Grateful for the little things

This last week of being on bed rest has been kind of an eye-opening experience for me. I have learned a lot about myself and I have been made more aware of many blessings that fill my life. I am beginning to wonder if this bed rest has been for the very purpose of teaching me a few lessons before I have a baby.
Not only have I gained a larger appreciation for the small things in life - such as being able to walk and go to the grocery store, but I have also been made very aware of the numerous blessings Heavenly Father has given me in the recent years, such as a good job that allows me to work at home, an understanding boss, and an incredibly loving husband who will do anything for me.
It's sad how easily we forget about the simple blessings that have been bestowed upon us.

In addition to being more aware of the blessings in my life, this time is also making more aware of who I am and the changes that I am going to need to make once I bring a child into this world. Not being able to work as much or work at my office has been much harder on me than I ever thought. I didn't realize how much I actually like work and value work until I suddenly couldn't do it. It has been extremely difficult for me to take my focus off work and put it on myself and my growing baby. It is definitely a difficult adjustment for me to go from busy days at the office to trying to work at home while still taking sufficient time to rest. I cannot imagine how much harder this adjustment would have been to make with a baby to take care of in the mix (yes, I realize I have a baby to take care of right now - but a baby that cries and poops and needs to be fed regularly). I am slowly trying to learn how to balance my personal life and needs with work. It is proving to be much more difficult than I thought, but I am hoping that I will be able to have a better balance and system developed before our baby girl is born so I can be there as a mother for my baby as much as I can.

My hat goes off to women who 1) remain on strict bed rest for much of their pregnancies, and 2) learn to balance work and family life. Both are proving to be very difficult challenges for me and requiring sacrifices that I didn't quite realize would be sacrifices.

Thursday, April 9, 2009

Home and bored stiff

So I am currently sitting at home (more lounging, than sitting) trying to relax on my couch and becoming more and more bored as the minutes pass. I need to take up a hobby I can do while lying down. Any ideas?
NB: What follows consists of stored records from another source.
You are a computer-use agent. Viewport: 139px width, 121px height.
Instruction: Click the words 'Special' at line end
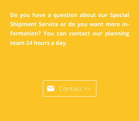[x=119, y=15]
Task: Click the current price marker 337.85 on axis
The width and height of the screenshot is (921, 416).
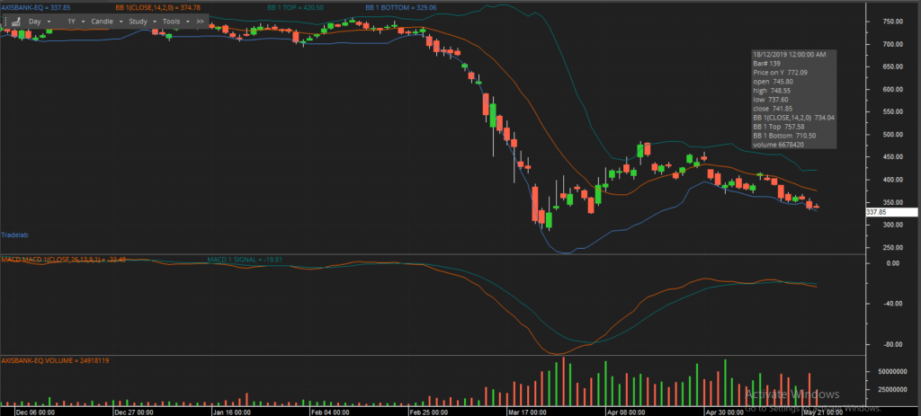Action: pos(891,213)
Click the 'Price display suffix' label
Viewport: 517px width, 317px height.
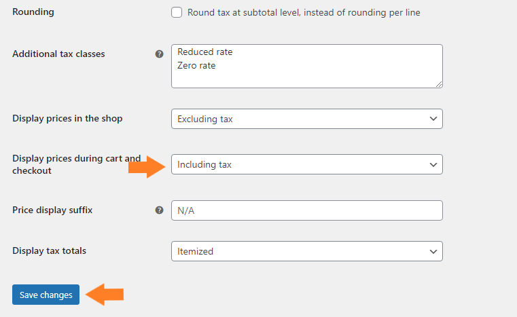click(52, 210)
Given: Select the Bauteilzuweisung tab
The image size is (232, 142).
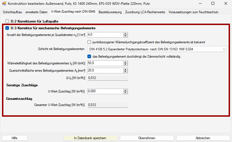Looking at the screenshot, I should 111,12.
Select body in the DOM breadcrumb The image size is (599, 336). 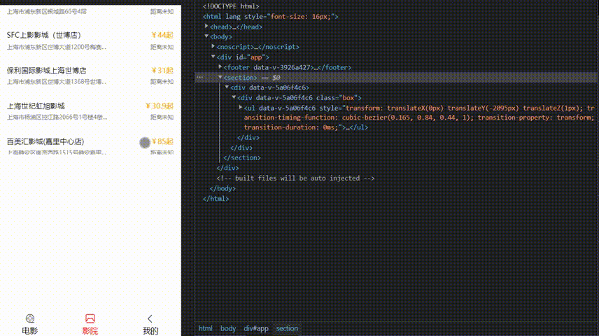click(228, 328)
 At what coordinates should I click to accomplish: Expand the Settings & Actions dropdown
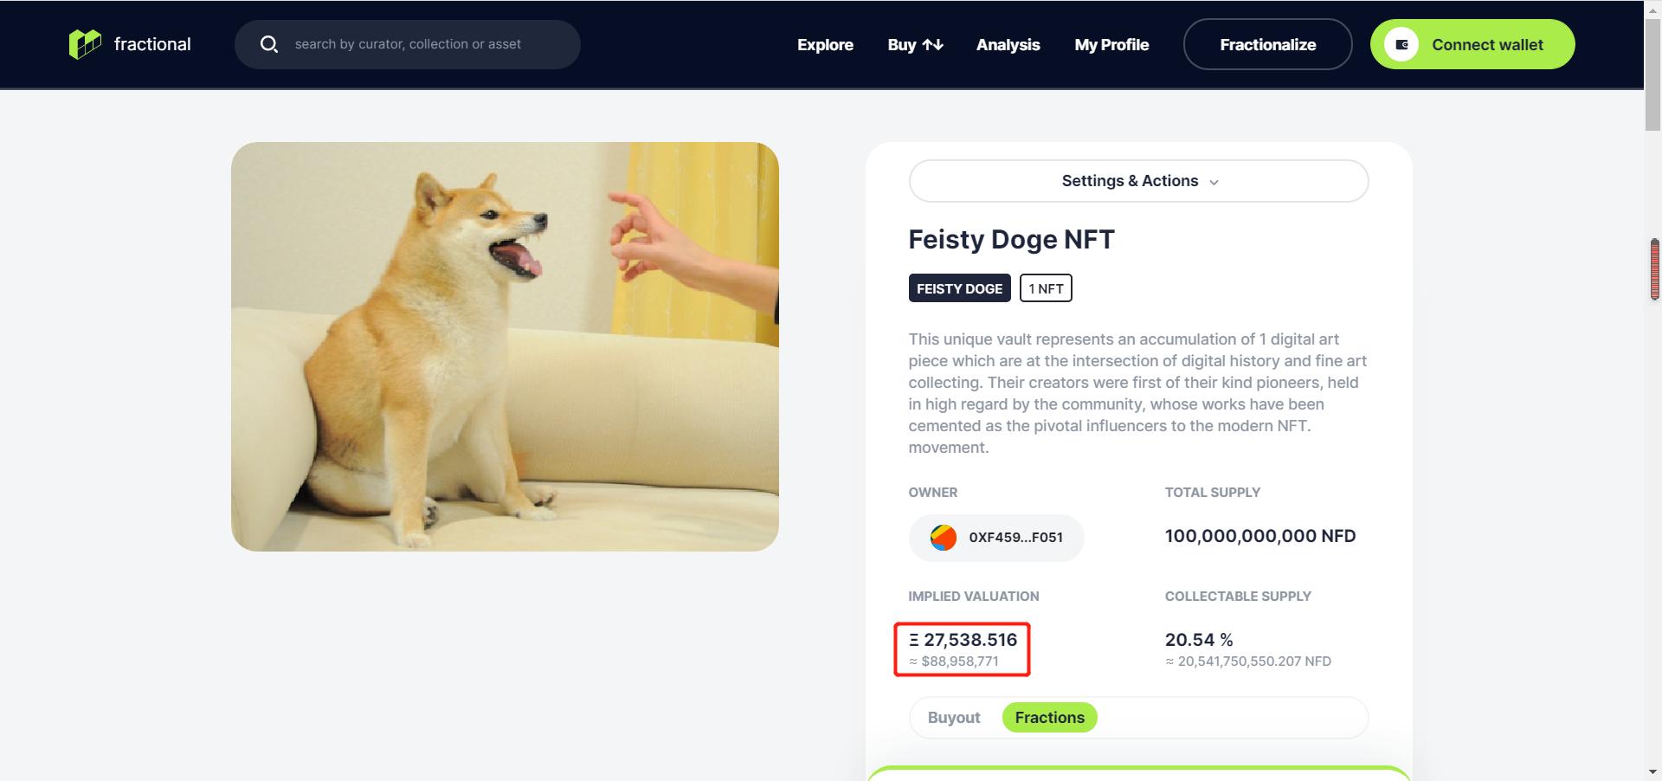click(x=1130, y=181)
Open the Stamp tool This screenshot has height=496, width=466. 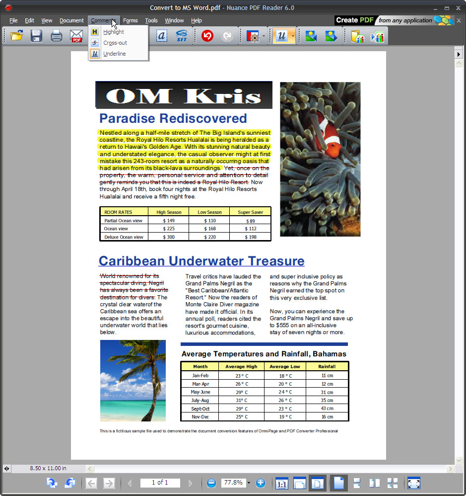pos(252,36)
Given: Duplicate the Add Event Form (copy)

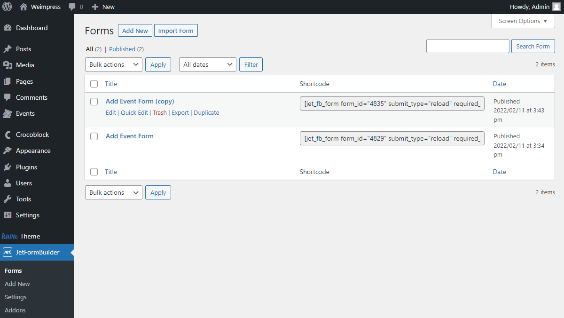Looking at the screenshot, I should pos(206,112).
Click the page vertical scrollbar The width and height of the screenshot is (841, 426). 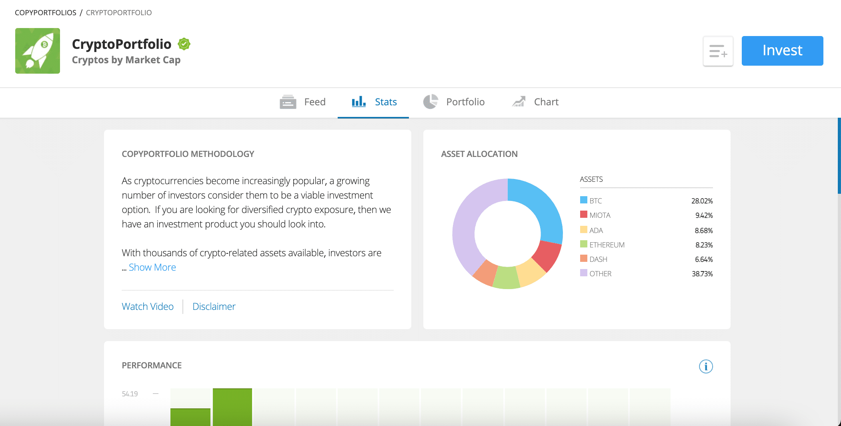tap(839, 156)
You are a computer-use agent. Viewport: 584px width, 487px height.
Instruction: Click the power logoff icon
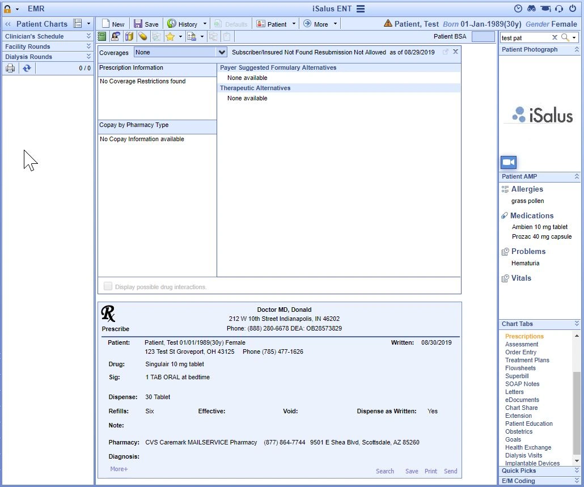click(x=573, y=8)
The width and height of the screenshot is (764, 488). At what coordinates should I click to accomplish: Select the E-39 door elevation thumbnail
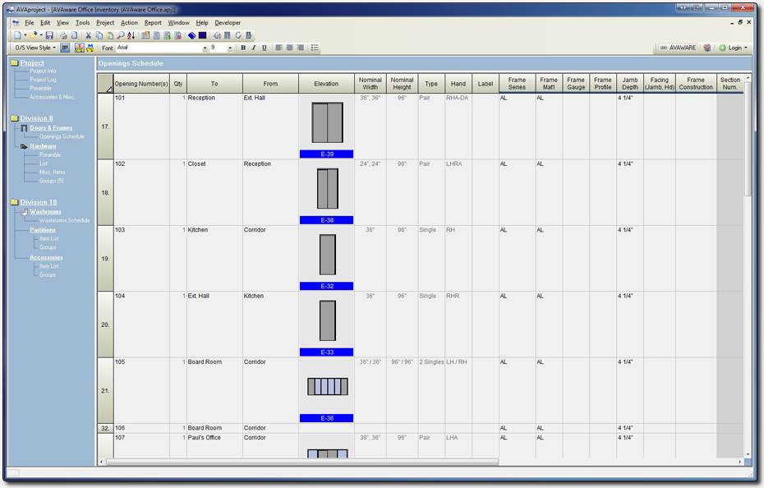[326, 123]
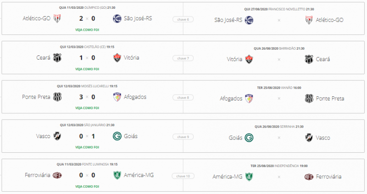Click the Vasco crest in the 0×1 match
Viewport: 367px width, 194px height.
click(58, 136)
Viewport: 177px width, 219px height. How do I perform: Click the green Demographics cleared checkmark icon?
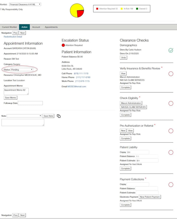171,50
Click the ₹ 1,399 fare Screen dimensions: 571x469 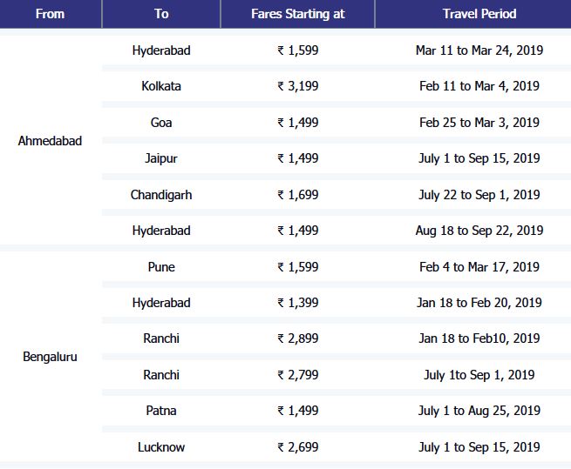(297, 303)
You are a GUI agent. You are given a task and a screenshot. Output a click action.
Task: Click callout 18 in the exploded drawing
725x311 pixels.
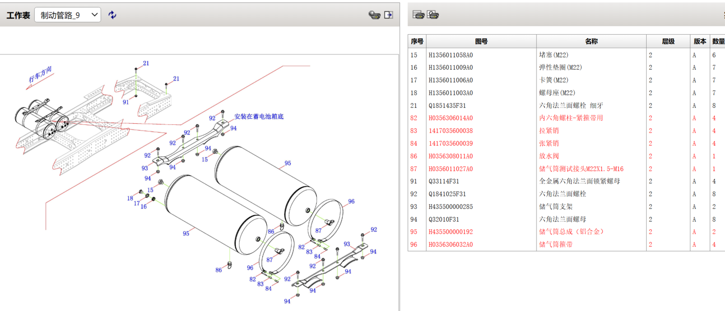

After a not so fun few days, my Dr. has put me on a temporary bed rest. I went to the hospital Monday night with pretty painful cramps and contractions. After a few long hours at the hospital, I left with a shot to stop the contractions and a prescription for antibiotics for the stupid UTI that won't seem to go away and which seemed to be the cause of the contractions. The plan was for the contractions to stop and all would be better.

Unfortunately, they haven't yet stopped. So, after a trip to the Dr. today, I was told I need to be on bed rest until I go two full days without any contractions. I've already spent a lot of time working (and resting) at home for the previous two days since I was still in so much pain, so here I am on my 3rd day inside my house, and getting ready to go crazy. It doesn't help that Dave has had to work late the last two nights, so I've been stuck at home by myself with my two crazy dogs. AAAHHHH! I don't know how women do it who are on bed rest for months at a time.

In more seriousness, I am really hoping that the contractions do stop and don't lead to pre-term labor and/or don't lead to me having to be on bed rest until the baby comes. I think I had a mental breakdown today thinking about what we would do if that would happen. We couldn't afford it financially, and I am so not prepared for either of those things to happen. I still have so much I need to do at work and things I want to get done at the house, and I have so many preparations to still take care of, such as buying a crib for starters. I am wondering if these orders for bed rest have actually had the reverse effect of their intentions and just put under more stress than I should be dealing with right now.

Anyway, so I guess for the next few days, I will be spending a lot more time on the internet in attempt to communicate with the outside world. So feel free to send a message or two and be prepared for some more meaningless posts.